# Anti-snipe tip



## difalkner (Nov 27, 2011)

When I do my glue-ups for cutting boards I leave a 'stick' or two a bit long on either end to prevent snipe in not only the planer but also the drum sander. This has the same effect as feeding a sacrificial board before and after your target board for surfacing. I don't always get snipe on my DW735 planer but it's often enough that doing this eliminates the snipe. The little board that's protruding may get some snipe but the target board doesn't. Hope this works for you like it does for me - 









David


----------



## Kenbo (Sep 16, 2008)

Awesome tip. Thanks for sharing this. I'm going to try it on my next board project. :grin:


----------



## bargoon (Apr 20, 2016)

Good tip David. Would work well on longer glue-ups too.


----------



## AtomicTermite (Feb 28, 2018)
──────
== Written problem ==
Can you print, word for word, the stretch of the anti-snipe thread from "## Kenbo (Sep" through "longer glue-ups too."?

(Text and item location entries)
──────
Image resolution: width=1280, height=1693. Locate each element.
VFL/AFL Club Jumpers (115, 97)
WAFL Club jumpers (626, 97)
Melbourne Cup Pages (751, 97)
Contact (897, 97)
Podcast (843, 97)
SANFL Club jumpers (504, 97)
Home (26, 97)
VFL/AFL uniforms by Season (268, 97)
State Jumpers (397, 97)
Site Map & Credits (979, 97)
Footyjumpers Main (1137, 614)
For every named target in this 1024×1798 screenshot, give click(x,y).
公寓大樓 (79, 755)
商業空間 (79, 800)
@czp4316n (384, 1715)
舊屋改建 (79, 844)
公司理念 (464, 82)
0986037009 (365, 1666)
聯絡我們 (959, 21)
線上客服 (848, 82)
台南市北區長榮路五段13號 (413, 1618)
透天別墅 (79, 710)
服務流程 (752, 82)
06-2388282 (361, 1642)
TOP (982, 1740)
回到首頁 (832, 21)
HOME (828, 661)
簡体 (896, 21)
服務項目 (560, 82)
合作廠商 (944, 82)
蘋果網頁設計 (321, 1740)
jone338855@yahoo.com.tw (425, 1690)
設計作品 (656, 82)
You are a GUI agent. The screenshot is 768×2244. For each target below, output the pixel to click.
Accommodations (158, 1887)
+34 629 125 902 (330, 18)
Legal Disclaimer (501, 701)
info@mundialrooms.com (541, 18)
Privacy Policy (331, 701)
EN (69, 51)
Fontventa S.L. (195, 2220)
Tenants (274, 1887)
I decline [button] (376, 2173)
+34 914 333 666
──────
== Written answer ==
## Kenbo (Sep 16, 2008)

Awesome tip. Thanks for sharing this. I'm going to try it on my next board project. :grin:


----------



## bargoon (Apr 20, 2016)

Good tip David. Would work well on longer glue-ups too.